Tuesday, June 21, 2011

Short Reach Revived


This first appeared on the Object Mentor blog in 2007, but I had to get a cached copy from google to reread it. I'm reviving it here so we don't lose it forever. I think it is still carries a valid point, and I would like to revisit it in the near future.


Short Reach
Posted by tottinger on Monday, April 23, 2007

I’m always trying to find newer, better, shorter, more powerful ways to explain what Agile is about. I suppose I’m some kind of obsessive about expressive power and economy.

Finally I decided that Agile, as I understand it today, is about the short reach.

It seems to me that all of the agile practices are about shortening our reach, the distance in time-and-space that one leaves an assumption, decision, or line of code untested and unconfirmed. All the practices seem to follow this one rule.
  • The customer/analyst is kept in the same room, in the same short reach. 
  • We feed back the iterations to the customer/analyst so that his every decision has a shorter reach. 
  • We do iterations to ensure our planning has short reach. 
  • We keep our teammates very close, in the same room, so that it’s a shorter reach to them. 
  • The test is written first, so that implementation has shorter feedback on correctness. 
  • We compile/test frequently because our code time should have a short reach. 
  • We pair so that our code is instantly vetted through a peer. We don’t pile it up and review it after the tests pass. 
  • Our planning is based on “yesterday’s weather”, data collected a very short time ago. 
  • We don’t plan the team structure and the assignments, we self-organize so that tasks are waiting for the shortest time possible. 
  • We talk face-to-face, not across chat and email and official company documents. 
  • Tell-dont-ask and the Law of Demeter guide us in keeping the reach of our objects very short. 
  • We use unit tests to exercise a class directly, and we isolate with mocks to reduce the reach of our tests through the system. 
  • Shared code ownership means that the guy sitting behind your keyboard has all the permission he needs to do excellent work, even if it impacts existing design. 
  • Test-first development means that the guy who makes a change knows very quickly whether his change is safe or not.

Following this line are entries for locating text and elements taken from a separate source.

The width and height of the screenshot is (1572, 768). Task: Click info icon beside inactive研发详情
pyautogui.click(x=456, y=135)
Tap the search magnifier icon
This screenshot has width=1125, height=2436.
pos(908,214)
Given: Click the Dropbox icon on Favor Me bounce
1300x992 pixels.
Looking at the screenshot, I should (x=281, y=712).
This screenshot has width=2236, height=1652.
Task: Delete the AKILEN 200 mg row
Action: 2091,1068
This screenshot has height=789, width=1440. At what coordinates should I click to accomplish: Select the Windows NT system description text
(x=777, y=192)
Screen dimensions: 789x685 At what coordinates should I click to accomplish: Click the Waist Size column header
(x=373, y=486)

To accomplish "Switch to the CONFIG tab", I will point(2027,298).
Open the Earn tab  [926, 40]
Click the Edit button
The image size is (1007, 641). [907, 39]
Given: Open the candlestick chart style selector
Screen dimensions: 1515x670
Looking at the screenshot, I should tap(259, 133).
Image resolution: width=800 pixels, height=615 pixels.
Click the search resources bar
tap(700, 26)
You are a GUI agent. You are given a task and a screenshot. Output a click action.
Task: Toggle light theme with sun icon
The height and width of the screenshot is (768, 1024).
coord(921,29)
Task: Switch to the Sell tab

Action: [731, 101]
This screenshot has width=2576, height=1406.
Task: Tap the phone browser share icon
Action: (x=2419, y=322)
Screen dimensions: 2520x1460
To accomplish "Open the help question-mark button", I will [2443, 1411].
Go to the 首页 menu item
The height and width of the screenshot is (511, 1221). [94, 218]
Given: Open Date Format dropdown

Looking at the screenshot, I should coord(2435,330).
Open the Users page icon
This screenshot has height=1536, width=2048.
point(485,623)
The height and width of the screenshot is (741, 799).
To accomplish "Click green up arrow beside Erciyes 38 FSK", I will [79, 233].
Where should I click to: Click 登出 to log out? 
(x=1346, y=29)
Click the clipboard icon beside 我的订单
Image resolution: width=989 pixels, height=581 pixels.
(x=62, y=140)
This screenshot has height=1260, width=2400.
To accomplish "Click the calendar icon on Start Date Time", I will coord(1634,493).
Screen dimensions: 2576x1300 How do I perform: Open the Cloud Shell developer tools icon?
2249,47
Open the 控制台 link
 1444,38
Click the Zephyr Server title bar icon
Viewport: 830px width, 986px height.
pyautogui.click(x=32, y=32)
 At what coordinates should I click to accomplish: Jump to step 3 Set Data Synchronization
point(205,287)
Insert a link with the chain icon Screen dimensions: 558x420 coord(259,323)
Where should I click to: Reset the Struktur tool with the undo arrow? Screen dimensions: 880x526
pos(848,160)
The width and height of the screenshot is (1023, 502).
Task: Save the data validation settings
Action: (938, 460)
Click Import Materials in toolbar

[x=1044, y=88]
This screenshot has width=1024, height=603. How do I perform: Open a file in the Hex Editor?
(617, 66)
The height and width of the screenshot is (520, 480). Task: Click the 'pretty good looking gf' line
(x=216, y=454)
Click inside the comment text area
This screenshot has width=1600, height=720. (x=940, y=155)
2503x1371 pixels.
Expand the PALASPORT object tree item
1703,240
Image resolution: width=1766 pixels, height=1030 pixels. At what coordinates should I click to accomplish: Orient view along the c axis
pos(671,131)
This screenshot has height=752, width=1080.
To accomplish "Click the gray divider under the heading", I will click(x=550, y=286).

He doesn’t have to wait until the week before integration when the “real” tests are run. 

Where does Agile run into logistical or operational difficulties? Wherever a long reach is required or imposed. Where an organization chooses to continue in waterfall-style management, where the team is distributed among managers with appointed “point of contact” and “official channels”, and where the developers are not placed in a common work area agility is very difficult.

I’m not saying that agile techniques can’t work for large companies, but that is an area where a lot of experts are trying (maybe succeeding) to extend the agile techniques and where the average “agilist” finds challenges. When it works, it is almost certain it will be because someone has found a way to shorten the reach of the teams so that all they need to know is never more than a few seconds or minutes away.

At least that’s my half-baked observation of the day. Let me know if I’m wrong here. Or if I’m more right than I think I am.